■ WHAT YOU NEED TO DO: Can you output the records as a numbered list, starting at the line that contains "Task: Click the Text language mode label" and ending at the end of the records, with blank lines and pictures left out?

## start SUPPLIED MATERIAL

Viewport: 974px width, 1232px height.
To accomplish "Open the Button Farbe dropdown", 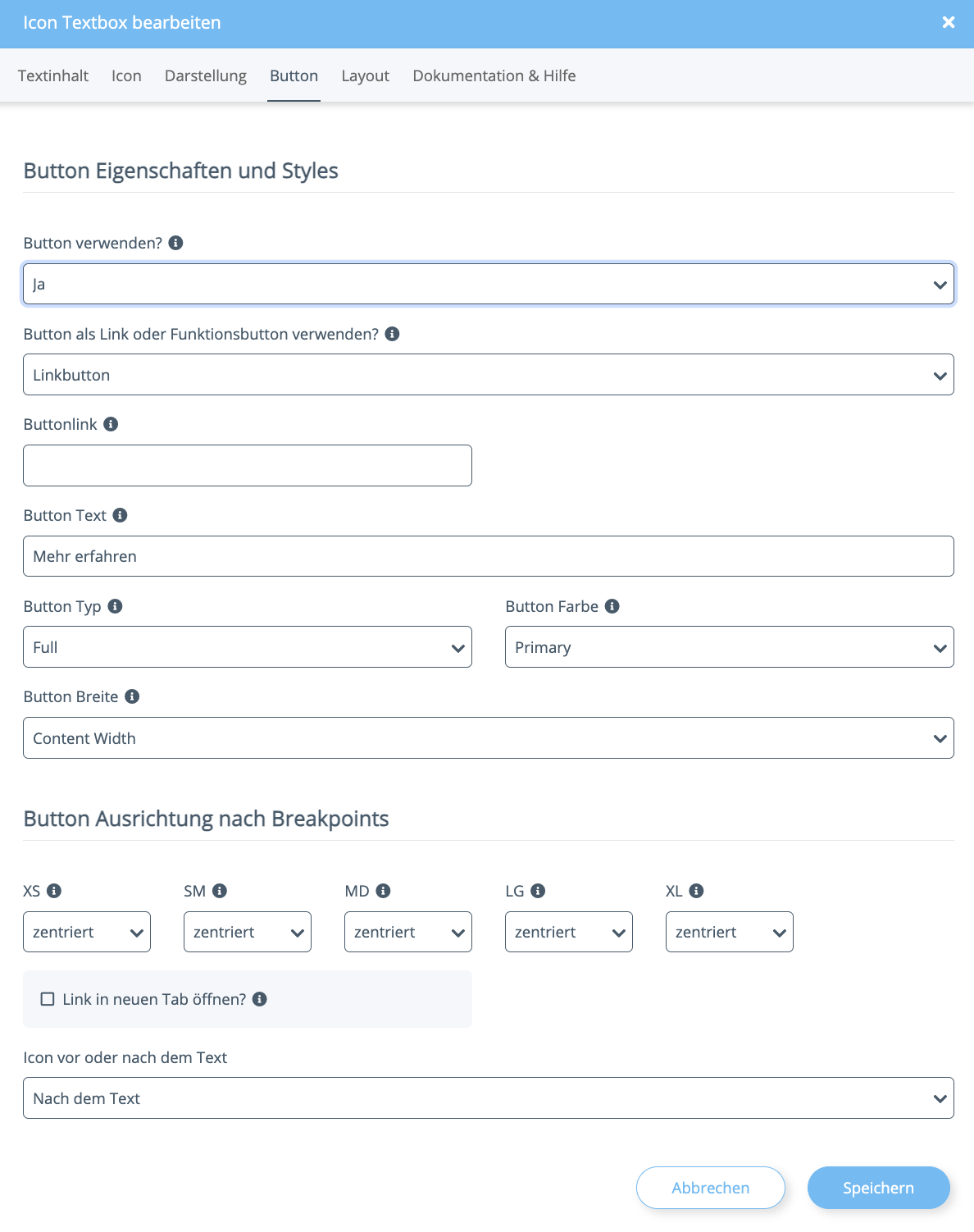I will [x=729, y=647].
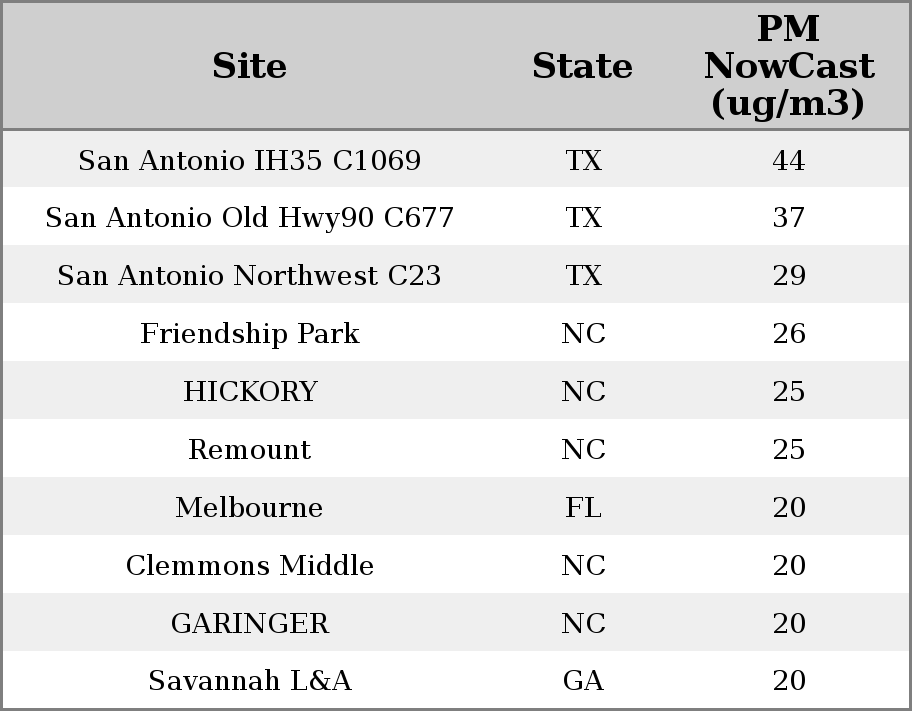Select the Clemmons Middle site cell
Viewport: 912px width, 711px height.
point(249,566)
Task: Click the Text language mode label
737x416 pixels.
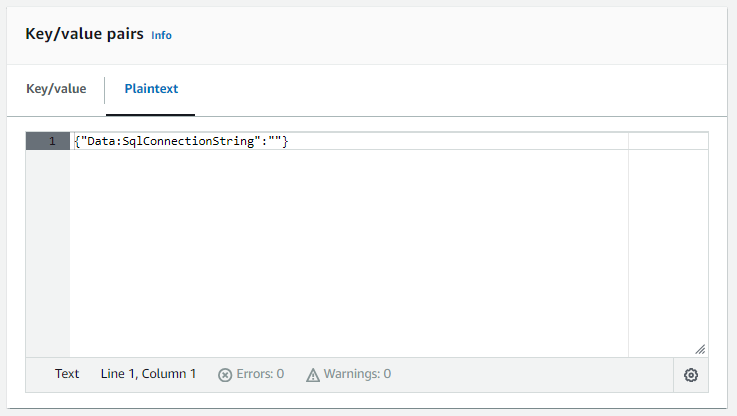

## end SUPPLIED MATERIAL

■ EXERCISE RESULT:
1. Task: Click the Text language mode label
2. 737x416 pixels.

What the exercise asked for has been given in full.